**Passage provided:**
In the present day, Marin Ellis has taken on the custody of her sulky 15 year old half-sister, Rebecca.  They move to Bower house to try and start a new life for themselves.  They, too, are grieving the sudden accidental death of their parents.  When Rebecca shows a spark of interest in the now decrepit walled garden, Marin hires Joss, a local gardener to help them restore the garden.  Together, they uncover the garden’s past and its secrets – and again friendships and romance evolve around the lost garden.

I found the characters authentic and the setting just so darn dreamy (I want my own secret garden…).  For those readers who want a fast moving plot and high drama – this is not a book for you, as The Lost Garden moves gently and slowly along.  I found myself living with its characters, breathing in the rooms of the house and seeing the garden transformed in both time periods.

A purely pleasant read for total escape to a magical secret garden  — some times that’s all you need.

Digital review copy provided by Lion Fiction via NetGalley.

 

 

 

The Signature of All Things by Elizabeth Gilbert

913MaEC1LvLI was entranced by this book — just holding the beautiful hardback edition, with its botanical illustrations on the front and back flyleaves, gave me a little thrill.  I was especially hooked by the storyline which follows a  19th century female botanist.  I’ve long been fascinated with the early botanical illustrators who ventured into harsh climes to painstakingly draw and record plant specimens before the advent of photography.  Add to this that I savored Ms. Gilbert’s Eat, Pray, Love — both the book and the film.  So I was set – that magical feeling of embarking into a book that holds great promise.

The Signature of All Things starts with the turn of the century birth of Alma Whittaker in January of 1800 to unorthodox and wealthy Philadelphia parents.  On the first page we are lead back into Alma’s father’s beginnings  — with this wonderful line:

How her father came to be in possession of such great wealth is a story worth telling here, while we wait for the girl to grow up and catch our interest again. 

And so we learn of the world-spanning exploits of Henry Whittaker, thief turned botanist, in the late 1700s, where money follows Alma’s father around like a small, excited dog.

**Brief 1:** Reproduce the part of the book reviews that begins with the words containing "In the present" and ends with "both time periods.".
**Brief 2:** Extend the book reviews by writing the next part, starting right after their final sentence.

(Stored data)

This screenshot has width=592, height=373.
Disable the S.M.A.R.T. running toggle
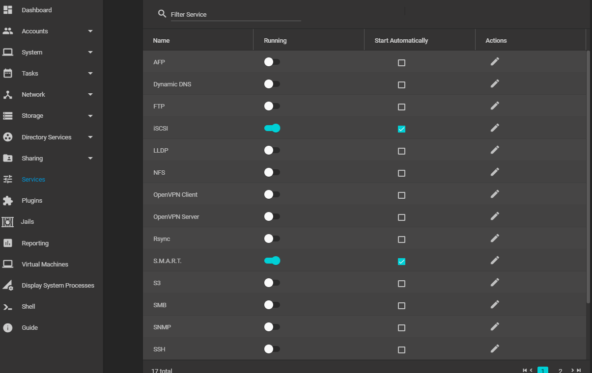(272, 261)
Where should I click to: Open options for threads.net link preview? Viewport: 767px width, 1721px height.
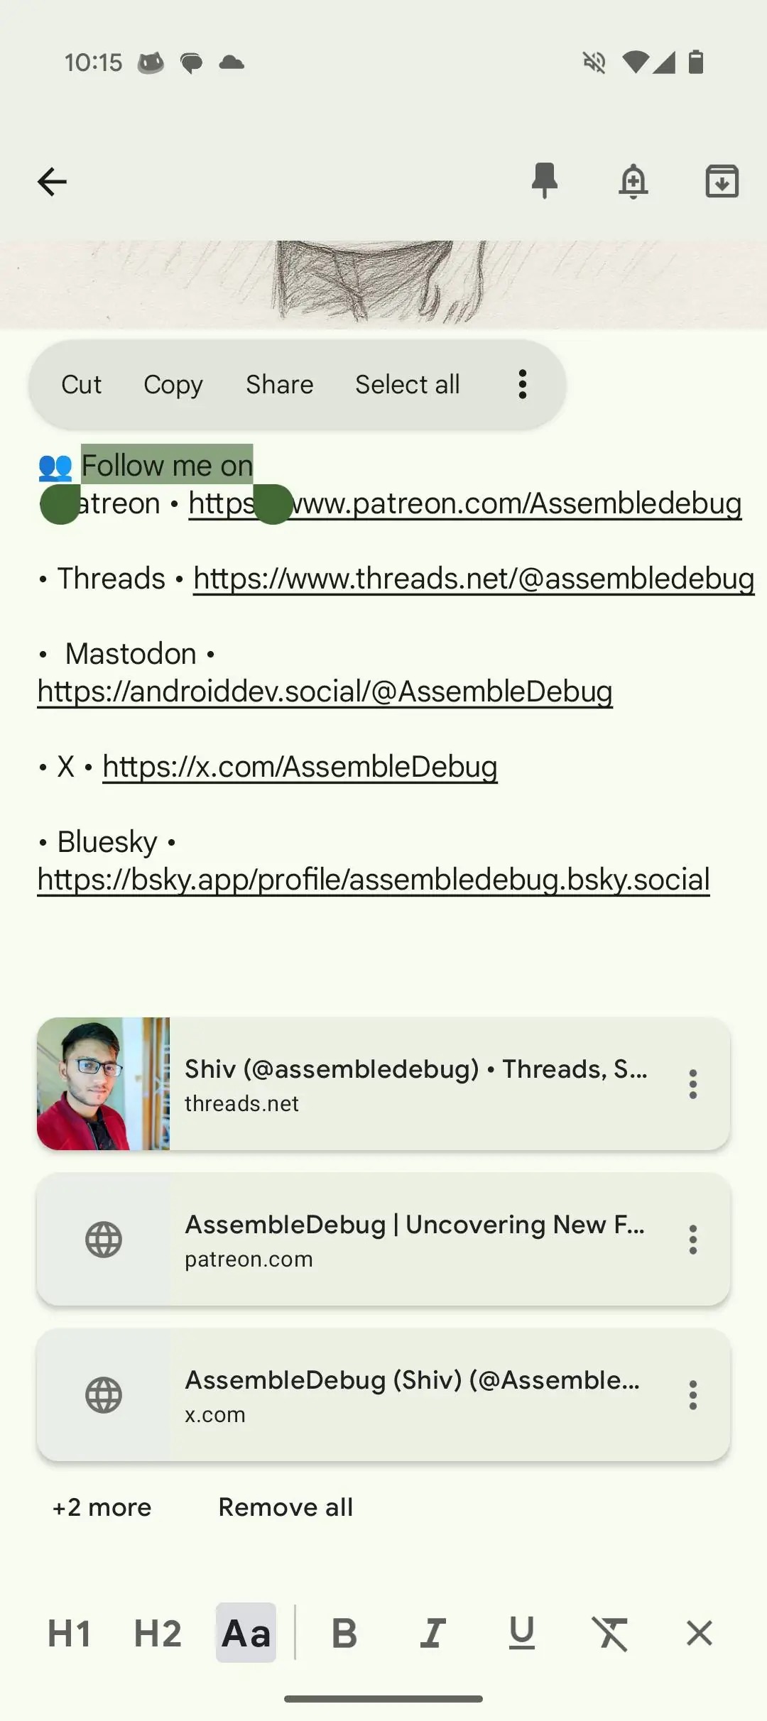pyautogui.click(x=693, y=1084)
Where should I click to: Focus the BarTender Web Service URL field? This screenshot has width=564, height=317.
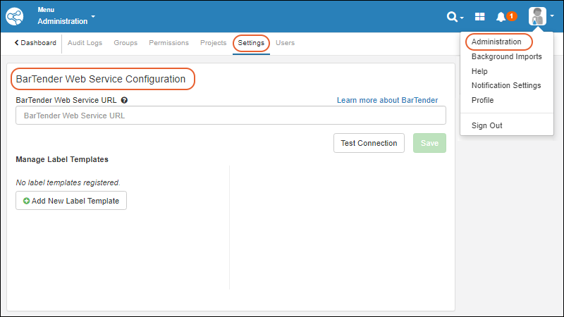pos(231,116)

**Output 1:**
In the present day, Marin Ellis has taken on the custody of her sulky 15 year old half-sister, Rebecca.  They move to Bower house to try and start a new life for themselves.  They, too, are grieving the sudden accidental death of their parents.  When Rebecca shows a spark of interest in the now decrepit walled garden, Marin hires Joss, a local gardener to help them restore the garden.  Together, they uncover the garden’s past and its secrets – and again friendships and romance evolve around the lost garden.

I found the characters authentic and the setting just so darn dreamy (I want my own secret garden…).  For those readers who want a fast moving plot and high drama – this is not a book for you, as The Lost Garden moves gently and slowly along.  I found myself living with its characters, breathing in the rooms of the house and seeing the garden transformed in both time periods.

**Output 2:**
When we do meet Alma Whittaker some 50 pages in, she is being tutored by her parents in languages, acute observation and critical thought  — they expect her, from a young age, to actively participate in their glittering intellectual dinner parties. She is cocooned within their estate — White Acres and the plant world — so beloved by her father.  There is even a large indoor botanical garden patterned after George III’s own design.

Alma learned to tell time by the opening and closing of flowers. At five o’clock in the morning, she noticed, the goatsbeard petals always unfolded. At six o’clock, the daisies and globeflowers opened. When the clock struck seven, the dandelions would bloom. At eight o’clock, it was the scarlet pimpernel’s turn…

But, before long, Alma has descended into a prematurely sad, old woman. She is someone whose intellectual life is more important than any emotional one — she had too much to accomplish.

Whenever a beam of light shone through one of the tall, wavy-glassed windows, Alma would turn her face up toward it, like a tropical vine in one of her father’s botanical forcing houses, wishing to climb her way out.

Alma becomes an expert on mosses – her own botanical choice – as no one had ever studied their miniature ecosystems in depth.  Alma publishes several highly-regarded botanical volumes on mosses during her years.

Moss grows where nothing else can grow.  It grows on bricks.  It grows on tree bark and roofing slate.  It grows in the Arctic Circle and in the balmiest topics …moss is the first sign of botanic life to reappear on land that has been burned or otherwise stripped down to barrenness.  The only thing moss needs is time, and it was beginning to appear to Alma that the world had plenty of time of offer. 

Eventually Ambrose, an androgynous orchid illustrator,  captivates her with his words and his art – and so she marries him  — but alas, no romance for Alma.

For many years (even before Ambrose) Alma has found her sexual pleasure in a closet by herself – and we are given great detail of  her “self-pleasuring” exploits.  (Just as with the one and only porn film I watched, it quickly becomes painfully absurd.)

Alma lives well into her 9th decade, and her adventures, and those of her father, weave together the development of evolutionary thought during the mid-1800s.  We learn how Captain Cook influenced Charles Darwin and we even get to meet  A.R. Wallace who posited a theory of biodiversity concurrent with Darwin’s.  Alma, too, comes upon her own theory of evolution via her moss studies, but Darwin beats everyone to the punch and garners all the fame.  Ms. Gilbert fascinates in telling of these historical scientific discoveries, exploits and follies.

In an interview, Ms. Gilbert tells of  years doing research and a 70-page outline.   This exhaustive research and hard writing work clearly shines through in The Signature of All Things.

Where the novel falters is in the secondary characters who are introduced, one per chapter, as if even Ms. Gilbert was getting bored with her story and wanted new players.   Alma’s adopted sister Prudence and their friend, Retta are meant to contrast with Alma’s cerebral character —  but I found them unbelievable.  The novel becomes a little un-tethered (as does Alma) once she leaves White Acres for Tahiti and Amsterdam where the complicated and dramatic relationships feel a bit contrived.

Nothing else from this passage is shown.